Woodrow R. Thompson


Woodrow Reginald Thompson-born on 12 March 1919 at Belva, W. Va.-enlisted in the United States Marine Corps on 12 January 1940 at Charleston, W. Va. He went through "boot camp" at Parris Island, S.C., and served at Quantico, Va.; Guantanamo Bay, Cuba; and Parris Island, attaining promotions to private, first class, on 20 September 1940; to corporal on 1 September 1941; and to sergeant on 1 July 1942.


When his unit, the 1st Marine Division (reinforced), was sent to Guadalcanal, Sergeant Thompson sailed with them. There, his platoon took part in operations designed to drive the Japanese 4th Infantry from a bridgehead at the mouth of the Matanikau River. On the evening of 8 October 1942, the marines dug in for the night in the steaming jungle. Soon the Japanese launched a desperate counter-attack against the hastily prepared marine positions, charging against the thinly held right flank of the American lines.
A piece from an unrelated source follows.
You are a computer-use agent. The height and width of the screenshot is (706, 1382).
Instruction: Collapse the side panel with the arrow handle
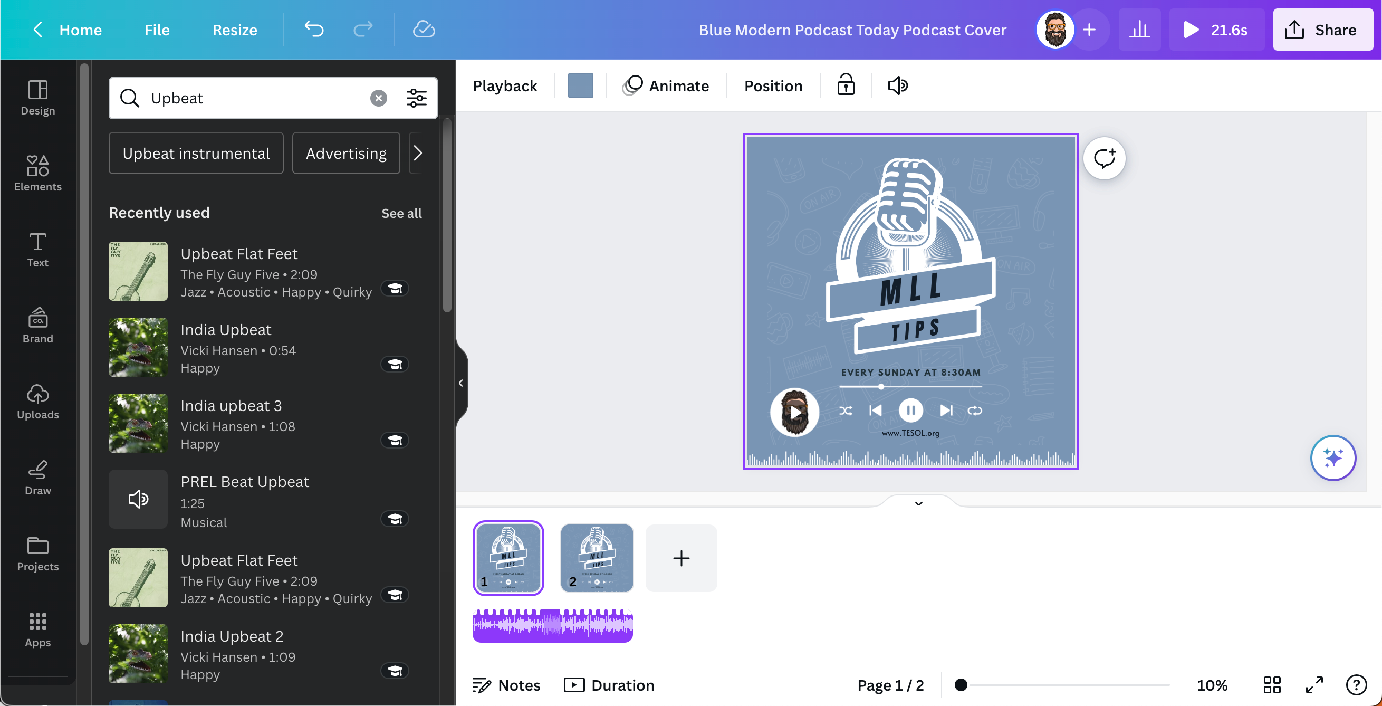click(x=461, y=383)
Fierce fighting ensued. Small arms, automatic weapons, and grenades were the principal weapons. Desperate hand-to-hand combat took place in the night as the Japanese sought to escape envelopment. Sergeant Thompson refused to be dislodged from his position and gave his life early on 9 October, "after exacting a tremendous toll on the enemy." For his devotion to duty and "extraordinary heroism," Thompson received a posthumous Navy Cross. The 1st Marines subsequently received a Presidential Unit Citation.


Woodrow R. Thompson (DE-451)-a John G. Butler-class destroyer escort-was scheduled to be built at Newark, N.J., by the Federal Shipbuilding and Drydock Co.; but the contract for her construction was cancelled on 6 June 1944.